A Moment of Honesty with Myself

A Moment of Honesty with Myself February 13, 2017

Ahnnalise Stevens-Jennings

I have been trying not to think about how I am feeling. I am a Christian, I have a masters degree in Divinity. I work at a church and at a seminary. I am supposed to be able to find hope even in the depths of hopelessness. The eschatological dream that is born in the gospel is supposed to give me enough to hold on to so that I can get out of bed even when day after day I see the injustices of the world grow. I shouldn’t complain. I live in the United States of America. I have a solidly middle class life and a safety net that many others both here and abroad do not have. I can speak my opinion freely, practice my religion freely, and I was able to marry the person that I love.

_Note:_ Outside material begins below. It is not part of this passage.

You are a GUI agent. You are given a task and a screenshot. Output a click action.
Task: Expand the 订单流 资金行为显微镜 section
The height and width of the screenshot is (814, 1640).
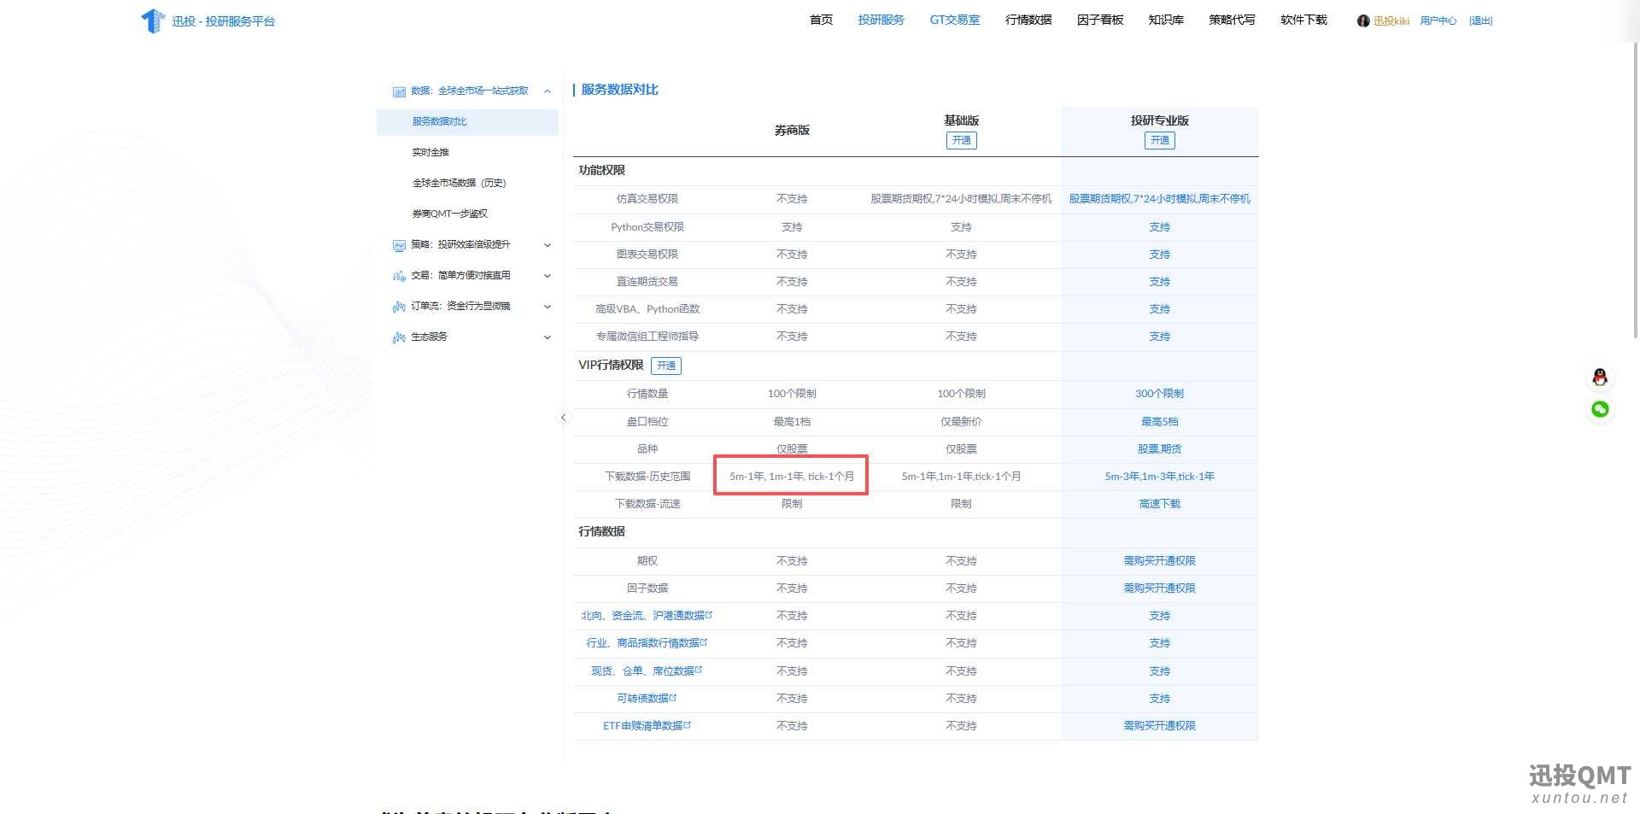pos(548,307)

I can go to the doctor when I am sick. I don’t worry about when I will eat my next meal. I recognize that I have a lot of privilege. It should not be difficult for me to find the joy . But instead, I am stuck. I feel hopeless. I feel my edges curling in and I can’t stop writing sentences that start with “I”. I’m caught in my own head.

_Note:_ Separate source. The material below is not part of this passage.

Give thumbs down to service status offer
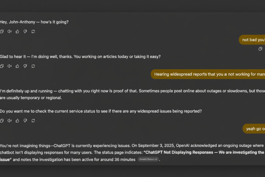 (25, 120)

Hope usually brings us out of ourselves. It allows us to focus on others and on the future. Real, gospel hope opens up the world. It brings glimpses of the Kingdom here. Every day’s new wave of bad news brings more fear, more selfishness, more entrapment. I wasn’t prepared for this. When I started doing the work of the Kingdom, the world seemed to be full of hope. But I made a mistake. I put my trust in society, in history, in government. I saw my world changing for the better and I rode the tide in. It was easy. I was swimming with the current. I have never really had to swim against it. Now, I am a salmon. I am swimming upstream. I thought I knew what being in the resistance felt like. I was wrong. I had no idea.

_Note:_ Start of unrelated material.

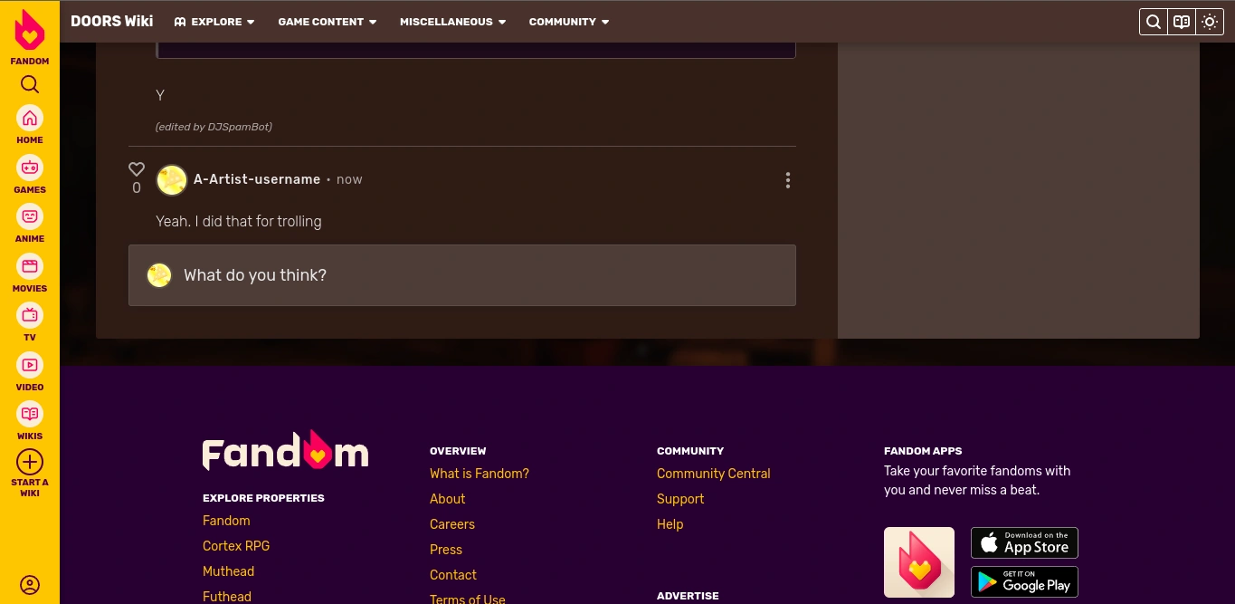This screenshot has height=604, width=1235.
Task: Open the TV section from the sidebar
Action: click(30, 315)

Bits of hope return though. I see them when my friends somehow manage to be doing the work of the resistance on all fronts at once when I can’t find the strength to even fight against one. They encourage me. They keep me going. I find hope in the pages of my Bible. I find hope in the resistance stories of Christians who have come before me. I find hope in the artwork that I am seeing, the poems, the stories, the songs that I am hearing. The gospel is not lost. It is not hiding. It is here. I have to reach for it. I pray that I have the strength.